● **ABOUT THIS TASK**
Lines with "computer": copy each one from the listing below.

+ + + + + + +

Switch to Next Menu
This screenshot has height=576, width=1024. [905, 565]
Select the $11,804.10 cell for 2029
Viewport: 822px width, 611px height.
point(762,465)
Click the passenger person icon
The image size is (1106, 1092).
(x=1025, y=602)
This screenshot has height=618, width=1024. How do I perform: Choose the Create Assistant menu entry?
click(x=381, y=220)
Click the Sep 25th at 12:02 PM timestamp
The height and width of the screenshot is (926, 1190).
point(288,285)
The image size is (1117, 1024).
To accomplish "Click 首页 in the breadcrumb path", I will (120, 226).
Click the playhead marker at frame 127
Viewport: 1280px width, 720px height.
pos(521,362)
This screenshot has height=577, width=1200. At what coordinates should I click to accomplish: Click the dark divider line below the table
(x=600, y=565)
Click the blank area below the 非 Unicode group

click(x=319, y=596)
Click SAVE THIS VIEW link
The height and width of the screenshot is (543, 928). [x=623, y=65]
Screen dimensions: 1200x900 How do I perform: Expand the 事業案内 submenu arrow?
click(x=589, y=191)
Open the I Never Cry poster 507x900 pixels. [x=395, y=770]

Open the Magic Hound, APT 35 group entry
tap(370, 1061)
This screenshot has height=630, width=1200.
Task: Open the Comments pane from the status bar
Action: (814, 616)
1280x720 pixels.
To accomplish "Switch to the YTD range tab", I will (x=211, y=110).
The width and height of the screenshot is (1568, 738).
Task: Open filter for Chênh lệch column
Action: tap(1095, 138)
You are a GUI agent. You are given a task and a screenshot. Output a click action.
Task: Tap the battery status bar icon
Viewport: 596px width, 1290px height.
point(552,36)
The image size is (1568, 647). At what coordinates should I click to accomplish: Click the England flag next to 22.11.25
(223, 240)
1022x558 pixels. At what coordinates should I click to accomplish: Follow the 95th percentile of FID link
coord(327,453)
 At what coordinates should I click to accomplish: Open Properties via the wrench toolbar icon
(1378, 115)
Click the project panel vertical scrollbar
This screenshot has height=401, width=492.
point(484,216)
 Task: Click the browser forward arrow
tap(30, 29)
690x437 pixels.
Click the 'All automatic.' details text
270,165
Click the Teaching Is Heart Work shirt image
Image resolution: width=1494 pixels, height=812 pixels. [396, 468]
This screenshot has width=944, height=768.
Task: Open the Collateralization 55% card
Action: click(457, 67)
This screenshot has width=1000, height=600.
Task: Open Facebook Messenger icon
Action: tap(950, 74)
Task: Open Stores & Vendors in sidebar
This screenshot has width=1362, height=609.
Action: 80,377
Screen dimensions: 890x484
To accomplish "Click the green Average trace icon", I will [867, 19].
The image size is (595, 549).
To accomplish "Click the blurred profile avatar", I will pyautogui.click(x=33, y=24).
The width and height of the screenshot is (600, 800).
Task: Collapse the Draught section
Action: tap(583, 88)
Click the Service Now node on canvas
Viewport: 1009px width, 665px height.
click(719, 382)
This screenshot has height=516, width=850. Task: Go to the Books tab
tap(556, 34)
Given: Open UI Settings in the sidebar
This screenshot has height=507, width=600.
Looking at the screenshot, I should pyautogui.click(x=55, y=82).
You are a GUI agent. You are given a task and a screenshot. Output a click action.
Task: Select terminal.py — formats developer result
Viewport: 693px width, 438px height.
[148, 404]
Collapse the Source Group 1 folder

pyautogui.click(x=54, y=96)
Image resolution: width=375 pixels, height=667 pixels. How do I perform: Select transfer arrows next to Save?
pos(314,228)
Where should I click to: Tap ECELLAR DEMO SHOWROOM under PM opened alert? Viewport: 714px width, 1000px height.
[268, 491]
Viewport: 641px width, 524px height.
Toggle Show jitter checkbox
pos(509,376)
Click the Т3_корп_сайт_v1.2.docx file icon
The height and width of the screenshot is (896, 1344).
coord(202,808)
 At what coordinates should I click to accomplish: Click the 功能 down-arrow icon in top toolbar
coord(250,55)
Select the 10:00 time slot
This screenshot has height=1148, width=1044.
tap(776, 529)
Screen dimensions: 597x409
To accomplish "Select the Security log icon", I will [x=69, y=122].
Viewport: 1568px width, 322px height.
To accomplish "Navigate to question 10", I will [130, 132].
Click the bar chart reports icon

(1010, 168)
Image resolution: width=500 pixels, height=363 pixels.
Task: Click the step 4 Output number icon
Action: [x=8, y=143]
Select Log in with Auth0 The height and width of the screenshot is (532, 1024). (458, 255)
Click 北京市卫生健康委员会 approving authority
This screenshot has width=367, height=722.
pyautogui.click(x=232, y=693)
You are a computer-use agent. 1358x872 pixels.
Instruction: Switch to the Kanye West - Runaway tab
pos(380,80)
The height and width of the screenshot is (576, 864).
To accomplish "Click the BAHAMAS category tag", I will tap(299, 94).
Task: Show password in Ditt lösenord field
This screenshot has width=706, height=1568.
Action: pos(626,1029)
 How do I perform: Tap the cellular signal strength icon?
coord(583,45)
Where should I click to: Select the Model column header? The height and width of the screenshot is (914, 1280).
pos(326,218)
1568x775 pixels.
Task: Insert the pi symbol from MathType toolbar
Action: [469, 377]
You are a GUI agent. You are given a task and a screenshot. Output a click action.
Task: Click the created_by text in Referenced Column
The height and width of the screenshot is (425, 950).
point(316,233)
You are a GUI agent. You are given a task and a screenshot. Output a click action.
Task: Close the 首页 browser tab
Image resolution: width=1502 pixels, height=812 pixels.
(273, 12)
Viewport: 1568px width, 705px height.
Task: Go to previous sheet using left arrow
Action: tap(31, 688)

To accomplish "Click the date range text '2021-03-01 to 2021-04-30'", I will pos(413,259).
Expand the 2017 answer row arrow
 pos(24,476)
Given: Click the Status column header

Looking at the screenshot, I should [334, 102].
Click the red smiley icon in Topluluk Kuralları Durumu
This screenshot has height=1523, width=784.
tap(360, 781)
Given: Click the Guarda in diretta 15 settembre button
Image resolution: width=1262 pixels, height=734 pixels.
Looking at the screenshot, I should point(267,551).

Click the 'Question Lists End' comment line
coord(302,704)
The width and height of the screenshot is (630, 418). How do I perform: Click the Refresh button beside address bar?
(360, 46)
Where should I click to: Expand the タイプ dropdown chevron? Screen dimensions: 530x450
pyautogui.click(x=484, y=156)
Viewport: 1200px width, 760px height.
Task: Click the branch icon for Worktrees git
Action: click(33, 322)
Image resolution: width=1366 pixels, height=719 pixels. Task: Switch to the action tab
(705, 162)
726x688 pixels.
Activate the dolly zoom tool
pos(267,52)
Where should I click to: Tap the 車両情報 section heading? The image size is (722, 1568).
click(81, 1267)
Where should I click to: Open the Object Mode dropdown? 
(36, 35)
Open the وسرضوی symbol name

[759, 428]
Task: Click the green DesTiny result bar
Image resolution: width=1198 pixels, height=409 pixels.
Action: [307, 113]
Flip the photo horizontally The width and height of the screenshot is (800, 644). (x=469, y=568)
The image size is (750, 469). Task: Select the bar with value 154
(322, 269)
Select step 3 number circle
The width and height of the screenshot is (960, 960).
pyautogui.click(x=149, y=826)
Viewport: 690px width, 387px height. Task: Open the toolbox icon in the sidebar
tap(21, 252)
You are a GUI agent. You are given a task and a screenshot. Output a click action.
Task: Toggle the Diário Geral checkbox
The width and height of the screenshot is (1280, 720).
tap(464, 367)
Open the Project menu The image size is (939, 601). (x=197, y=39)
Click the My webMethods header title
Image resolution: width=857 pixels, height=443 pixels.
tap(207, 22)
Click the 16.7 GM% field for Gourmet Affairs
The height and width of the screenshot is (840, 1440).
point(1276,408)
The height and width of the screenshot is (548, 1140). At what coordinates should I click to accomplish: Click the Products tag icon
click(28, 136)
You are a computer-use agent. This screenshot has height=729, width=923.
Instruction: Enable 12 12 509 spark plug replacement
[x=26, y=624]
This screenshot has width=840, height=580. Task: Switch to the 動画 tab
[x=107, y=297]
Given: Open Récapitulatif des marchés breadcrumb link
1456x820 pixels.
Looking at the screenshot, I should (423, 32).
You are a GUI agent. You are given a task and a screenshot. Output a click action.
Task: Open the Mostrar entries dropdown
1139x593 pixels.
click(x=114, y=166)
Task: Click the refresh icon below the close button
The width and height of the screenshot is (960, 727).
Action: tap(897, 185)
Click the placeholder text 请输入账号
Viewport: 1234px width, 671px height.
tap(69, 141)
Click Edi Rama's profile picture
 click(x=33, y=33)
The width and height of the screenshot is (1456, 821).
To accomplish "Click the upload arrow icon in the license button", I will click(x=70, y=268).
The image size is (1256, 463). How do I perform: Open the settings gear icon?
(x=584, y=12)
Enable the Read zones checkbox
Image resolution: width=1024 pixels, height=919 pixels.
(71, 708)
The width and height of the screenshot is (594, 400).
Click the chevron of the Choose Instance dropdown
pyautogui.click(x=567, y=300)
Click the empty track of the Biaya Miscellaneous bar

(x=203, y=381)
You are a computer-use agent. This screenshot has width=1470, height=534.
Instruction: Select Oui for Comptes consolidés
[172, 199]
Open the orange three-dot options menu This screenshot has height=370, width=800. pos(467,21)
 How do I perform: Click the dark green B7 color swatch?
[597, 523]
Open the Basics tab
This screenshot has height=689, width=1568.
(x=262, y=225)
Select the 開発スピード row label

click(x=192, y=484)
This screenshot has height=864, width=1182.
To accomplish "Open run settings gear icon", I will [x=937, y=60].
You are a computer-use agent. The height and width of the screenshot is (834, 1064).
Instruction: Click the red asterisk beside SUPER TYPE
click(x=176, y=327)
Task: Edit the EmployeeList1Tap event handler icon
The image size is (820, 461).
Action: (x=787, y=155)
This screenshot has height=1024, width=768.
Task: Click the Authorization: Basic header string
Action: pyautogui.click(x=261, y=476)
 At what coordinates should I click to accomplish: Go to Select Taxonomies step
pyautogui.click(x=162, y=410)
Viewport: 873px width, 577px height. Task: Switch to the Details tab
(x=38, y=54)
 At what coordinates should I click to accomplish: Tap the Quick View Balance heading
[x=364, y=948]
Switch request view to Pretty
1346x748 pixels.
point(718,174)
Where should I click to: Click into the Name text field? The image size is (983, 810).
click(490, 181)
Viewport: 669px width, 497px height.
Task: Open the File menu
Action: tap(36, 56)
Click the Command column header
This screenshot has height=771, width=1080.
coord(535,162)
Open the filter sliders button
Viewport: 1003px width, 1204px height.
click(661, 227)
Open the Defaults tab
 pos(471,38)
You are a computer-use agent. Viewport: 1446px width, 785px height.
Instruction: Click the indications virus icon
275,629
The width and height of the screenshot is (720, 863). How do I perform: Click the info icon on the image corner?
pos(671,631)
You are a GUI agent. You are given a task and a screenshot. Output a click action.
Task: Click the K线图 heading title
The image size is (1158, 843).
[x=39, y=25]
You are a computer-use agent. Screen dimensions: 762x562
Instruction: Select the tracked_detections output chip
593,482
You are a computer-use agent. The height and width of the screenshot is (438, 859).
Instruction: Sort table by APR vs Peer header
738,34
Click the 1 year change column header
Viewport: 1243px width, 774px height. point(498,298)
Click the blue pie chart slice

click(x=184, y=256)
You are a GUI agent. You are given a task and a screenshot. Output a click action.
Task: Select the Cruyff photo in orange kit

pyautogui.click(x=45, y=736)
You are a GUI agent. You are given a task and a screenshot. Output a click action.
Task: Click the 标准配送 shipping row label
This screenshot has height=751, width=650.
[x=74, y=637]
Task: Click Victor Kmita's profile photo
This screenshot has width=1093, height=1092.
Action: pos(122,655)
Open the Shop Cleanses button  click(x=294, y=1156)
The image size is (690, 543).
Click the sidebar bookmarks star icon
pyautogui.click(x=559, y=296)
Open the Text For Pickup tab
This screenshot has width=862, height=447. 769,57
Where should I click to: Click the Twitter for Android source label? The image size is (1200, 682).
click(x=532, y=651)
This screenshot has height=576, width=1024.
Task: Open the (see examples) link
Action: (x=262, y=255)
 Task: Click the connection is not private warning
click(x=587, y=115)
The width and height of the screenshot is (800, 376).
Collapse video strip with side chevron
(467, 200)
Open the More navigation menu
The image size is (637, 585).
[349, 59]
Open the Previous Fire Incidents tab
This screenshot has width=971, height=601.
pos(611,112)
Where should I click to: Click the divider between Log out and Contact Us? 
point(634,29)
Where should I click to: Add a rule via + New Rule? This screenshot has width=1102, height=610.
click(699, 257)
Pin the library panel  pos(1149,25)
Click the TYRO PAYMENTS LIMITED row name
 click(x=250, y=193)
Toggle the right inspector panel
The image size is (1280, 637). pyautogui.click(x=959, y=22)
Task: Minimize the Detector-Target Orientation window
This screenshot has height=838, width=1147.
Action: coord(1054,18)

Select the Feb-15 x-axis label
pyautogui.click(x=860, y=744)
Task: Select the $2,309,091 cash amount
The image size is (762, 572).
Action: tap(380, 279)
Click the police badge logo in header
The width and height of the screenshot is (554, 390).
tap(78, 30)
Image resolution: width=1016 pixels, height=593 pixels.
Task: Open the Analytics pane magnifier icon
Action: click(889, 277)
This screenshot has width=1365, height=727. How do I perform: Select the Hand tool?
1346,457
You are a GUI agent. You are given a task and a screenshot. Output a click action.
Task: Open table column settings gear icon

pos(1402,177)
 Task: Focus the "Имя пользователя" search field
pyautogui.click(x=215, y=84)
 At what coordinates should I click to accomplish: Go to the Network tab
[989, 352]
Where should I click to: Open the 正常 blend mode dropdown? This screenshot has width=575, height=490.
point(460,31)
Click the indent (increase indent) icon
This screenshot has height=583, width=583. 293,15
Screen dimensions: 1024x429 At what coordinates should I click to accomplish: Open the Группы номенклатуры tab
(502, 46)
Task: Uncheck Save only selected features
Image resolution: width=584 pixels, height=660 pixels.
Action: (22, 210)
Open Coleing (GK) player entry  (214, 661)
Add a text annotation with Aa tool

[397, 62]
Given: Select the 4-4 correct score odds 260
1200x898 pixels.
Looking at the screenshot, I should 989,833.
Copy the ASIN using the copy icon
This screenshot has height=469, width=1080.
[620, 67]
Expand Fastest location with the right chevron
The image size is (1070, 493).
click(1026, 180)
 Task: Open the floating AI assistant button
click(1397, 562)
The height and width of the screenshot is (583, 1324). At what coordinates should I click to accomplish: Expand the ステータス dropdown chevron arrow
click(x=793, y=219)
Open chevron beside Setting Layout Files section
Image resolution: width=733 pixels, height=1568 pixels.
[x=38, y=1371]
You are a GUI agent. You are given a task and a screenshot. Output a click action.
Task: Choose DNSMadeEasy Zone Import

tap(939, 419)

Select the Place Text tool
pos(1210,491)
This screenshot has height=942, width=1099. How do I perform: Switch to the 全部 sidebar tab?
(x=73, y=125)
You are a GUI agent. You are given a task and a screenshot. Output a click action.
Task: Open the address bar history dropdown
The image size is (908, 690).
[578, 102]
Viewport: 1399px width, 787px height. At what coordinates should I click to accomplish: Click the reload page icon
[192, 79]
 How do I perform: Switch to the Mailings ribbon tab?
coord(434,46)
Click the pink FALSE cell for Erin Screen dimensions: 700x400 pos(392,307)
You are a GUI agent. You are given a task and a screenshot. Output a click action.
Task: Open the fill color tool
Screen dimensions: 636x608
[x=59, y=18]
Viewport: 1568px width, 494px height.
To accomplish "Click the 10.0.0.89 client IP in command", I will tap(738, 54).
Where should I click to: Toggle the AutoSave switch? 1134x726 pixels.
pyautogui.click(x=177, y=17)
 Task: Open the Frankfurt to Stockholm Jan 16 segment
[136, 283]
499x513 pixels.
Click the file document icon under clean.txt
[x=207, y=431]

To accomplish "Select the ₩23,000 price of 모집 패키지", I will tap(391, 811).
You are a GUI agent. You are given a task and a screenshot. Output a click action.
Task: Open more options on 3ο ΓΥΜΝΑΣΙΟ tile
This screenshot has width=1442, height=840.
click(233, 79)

+ + + + + + +

● **ANSWER**
You are a computer-use agent. 1358x872 pixels.
You are a computer-use agent. This screenshot has height=729, width=923.
You are a computer-use agent. This screenshot has width=1470, height=534.
You are a computer-use agent. The height and width of the screenshot is (834, 1064).
You are a computer-use agent. Viewport: 1446px width, 785px height.
You are a computer-use agent. Screen dimensions: 762x562
You are a computer-use agent. The height and width of the screenshot is (438, 859).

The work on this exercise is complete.